Ensemble des fac-similé

Distribution des prix, samedi 12 octobre 1890

Ecole de la Bloire (Distribution des prix)

Mes chers petits enfants, Dimanche 12 8bre 1890

Vos excellents maîtres, monsieur et madame Rondeau vont tout à l’heure vous distribuer de très beaux livres de prix. Vous ne les avez peut-être pas mérités, on vous les donnera quand même.

D’ordinaire, les Communes font ces frais-là pour leurs petits enfants. Ici l’on croit bon pour se faire aimer de vous, sans doute, de vous faire la guerre.

Donc une société de braves gens se cotise chaque année pour vous être agréable. On a dit pis que pendre des membres dont est composée cette société. Ils aiment en effet, beaucoup les petits enfants, mais ne les mangent point : on a exagéré. Vous devez être depuis longtemps déjà familiarisés avec leurs visages.

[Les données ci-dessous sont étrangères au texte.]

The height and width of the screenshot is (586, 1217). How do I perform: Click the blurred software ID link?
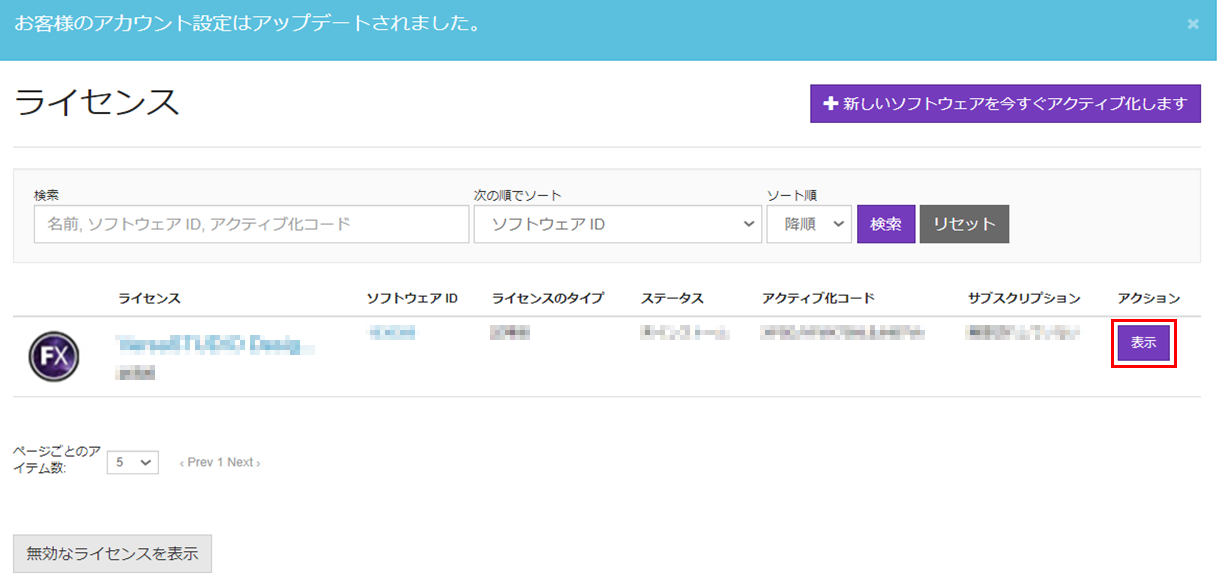tap(392, 332)
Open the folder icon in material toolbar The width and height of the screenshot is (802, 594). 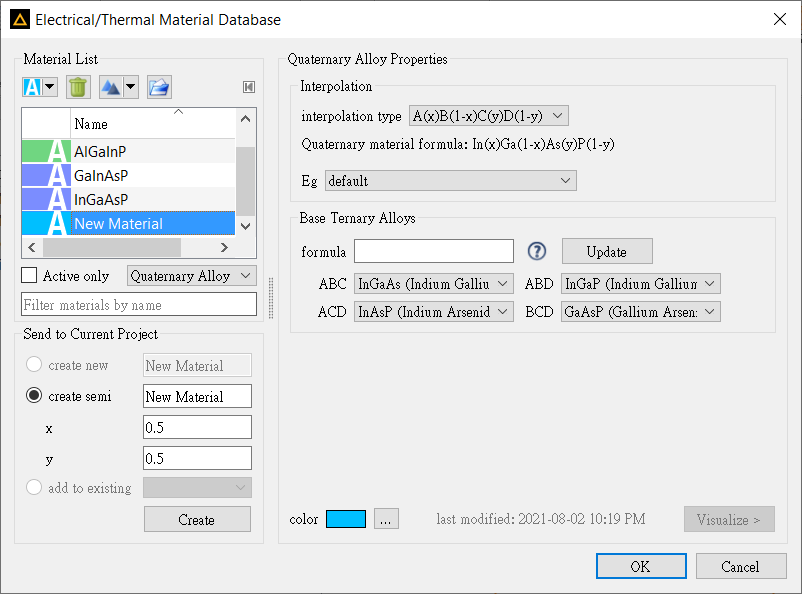[x=159, y=87]
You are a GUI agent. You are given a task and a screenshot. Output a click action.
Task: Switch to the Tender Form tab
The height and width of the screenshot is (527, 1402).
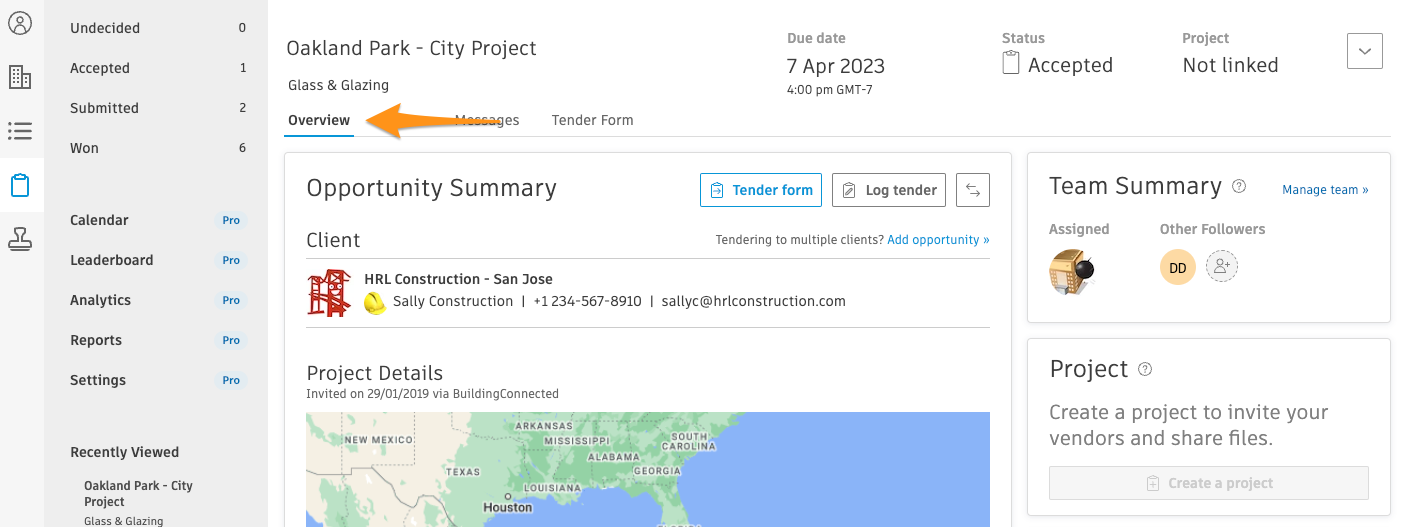[x=592, y=120]
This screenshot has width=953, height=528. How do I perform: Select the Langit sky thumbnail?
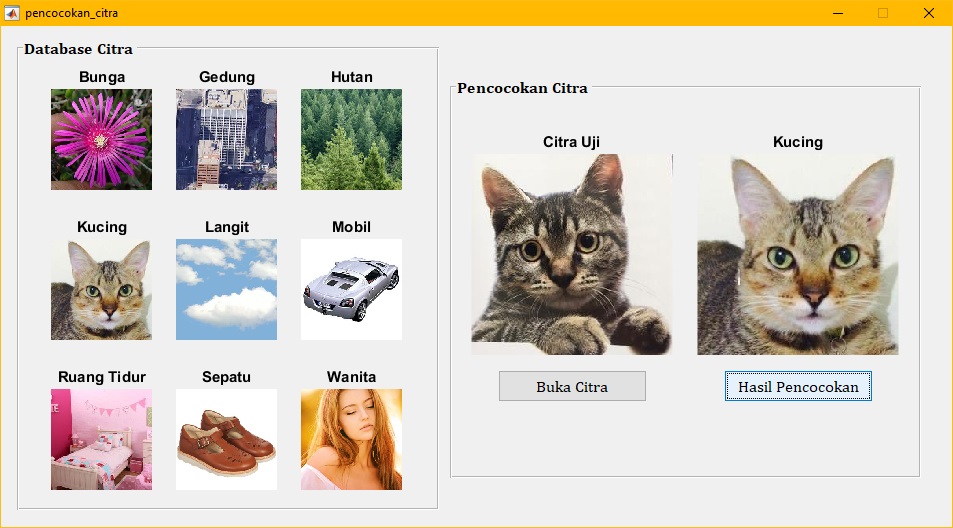[226, 289]
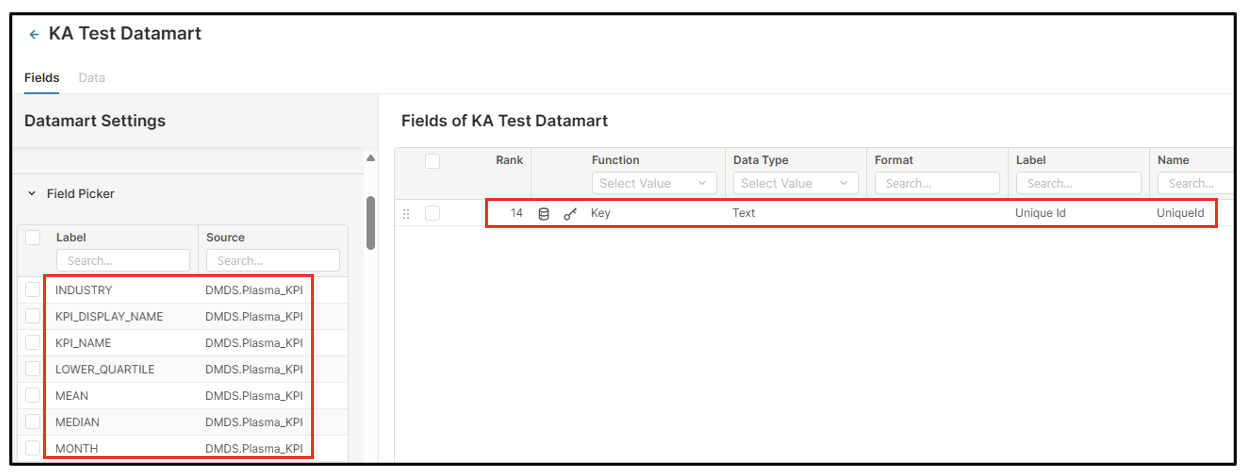Viewport: 1246px width, 472px height.
Task: Click the back arrow beside KA Test Datamart
Action: [34, 35]
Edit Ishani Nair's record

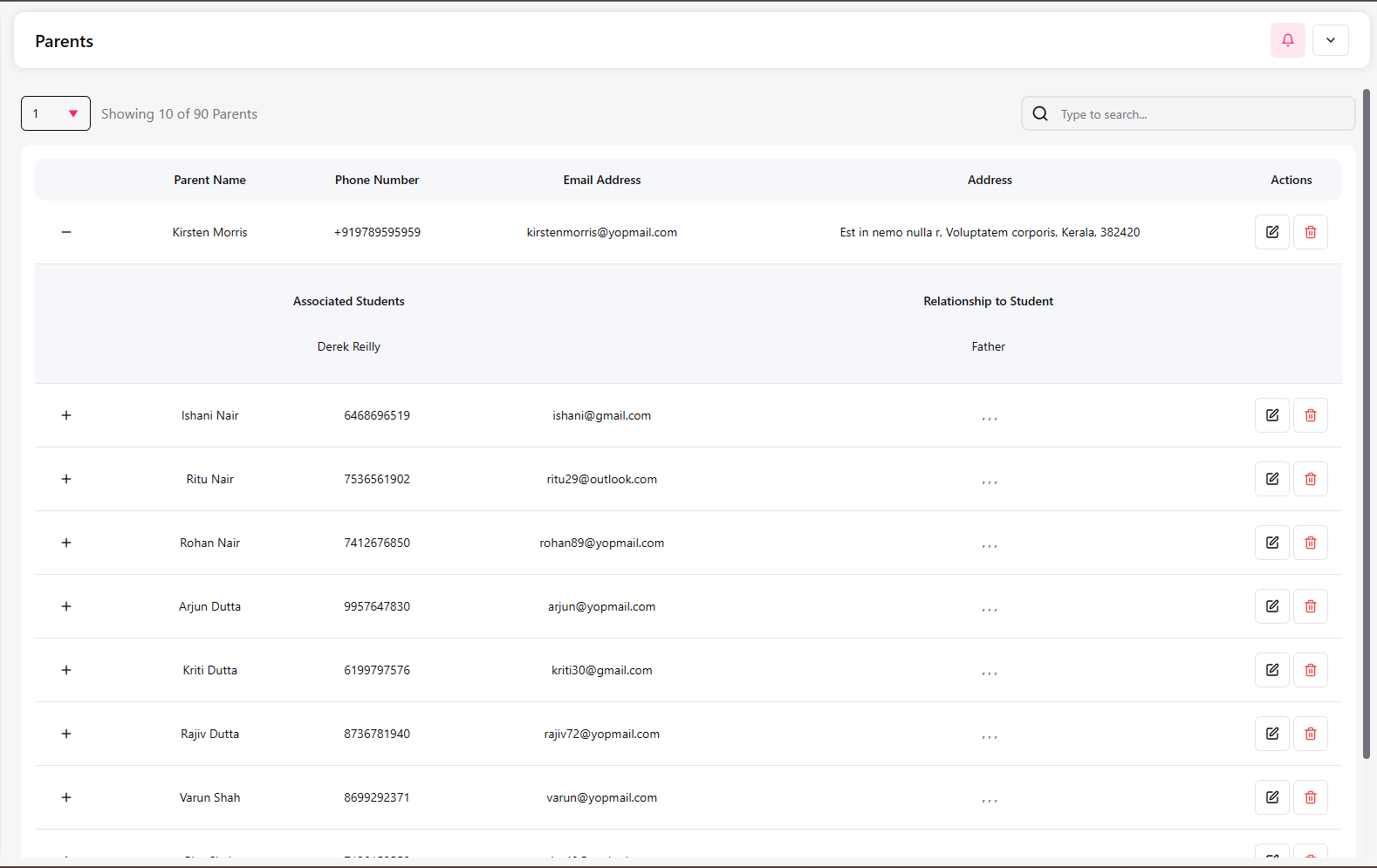(x=1271, y=415)
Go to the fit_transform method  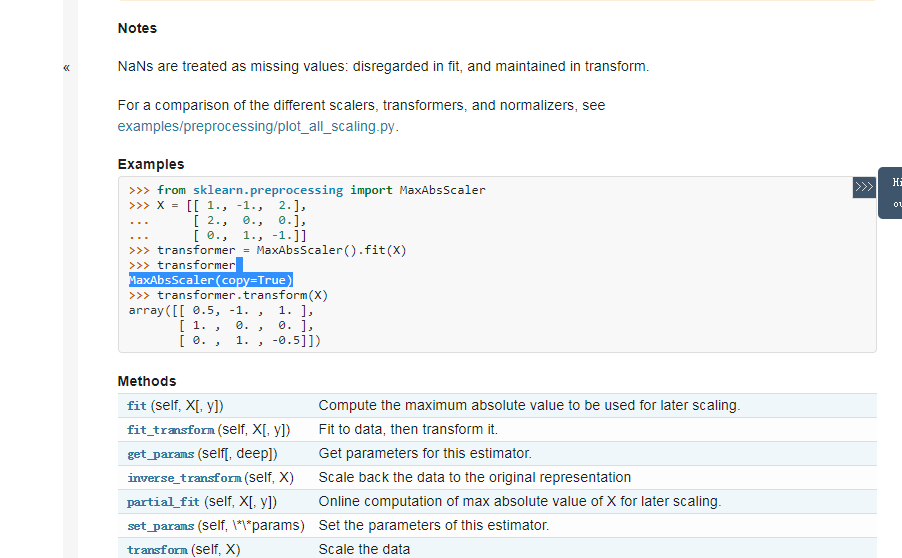click(170, 429)
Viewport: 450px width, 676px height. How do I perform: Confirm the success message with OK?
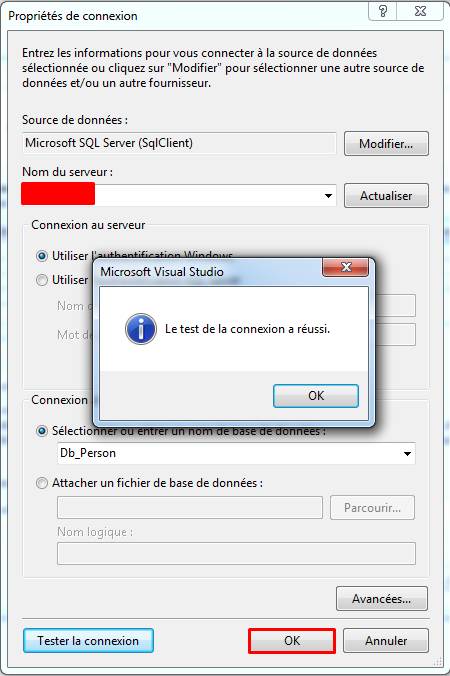point(316,396)
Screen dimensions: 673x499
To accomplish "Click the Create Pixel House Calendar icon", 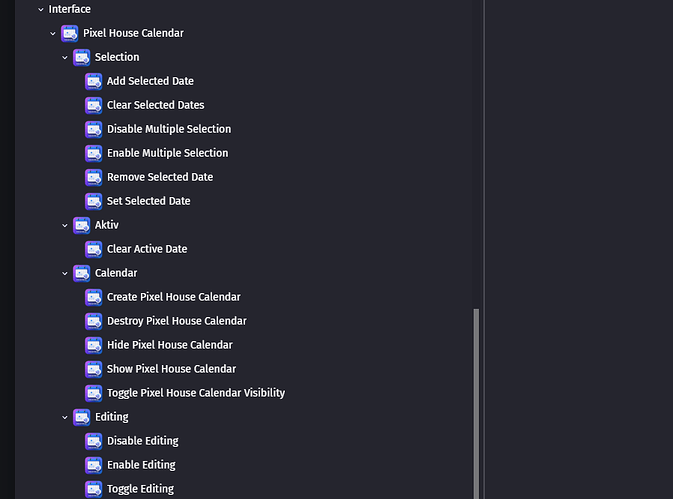I will pyautogui.click(x=94, y=297).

Ils s’intéressent à votre labeur. Vous leur devez beaucoup. Ils ne vous demandent rien en échange.

Vous me permettrez bien, en passant, de les remercier en votre nom.

Ils ne vous demandent rien, mais je sais ce qu’ils désirent et espèrent de vous : d’être aujourd’hui, en bons petits français, en bonnes et gentilles petites françaises que vous êtes, plus assidus aux classes, de bien apprendre à lire et à écrire, d’aimer davantage votre école (les murs en sont un peu nus, mais nous les meublerons), d’être un peu reconnaissants à votre institutrice si bonne et si méritante, à votre instituteur si dévoués de leurs cours. Vous leur rendriez ainsi à tous deux l’expérience moins dure, dans un pays où, vous le reconnaîtrez, ils n’ont pas tous les agréments.

Amusez-vous bien en dehors de l’école, courrez, criez, chantez à pleins poumons, soyez gais.

On reproche aux petits enfants de notre pays non seulement de manquer de gaîté et de vieillir trop tôt, mais, disons le mot, car je ne suis pas venu ici pour vous faire des compliments, d’être un peu sournois, et même parfois de manquer de franchise.

Ah ! Soyez francs, accoutumez-vous de bonne heure à dire hardiment et quoi qu’il arrive toute votre pensée. Les lâches seuls et les hypocrites savent mentir, et rappelez-vous que l’oppression des uns est faite tout entière de la lâcheté des autres.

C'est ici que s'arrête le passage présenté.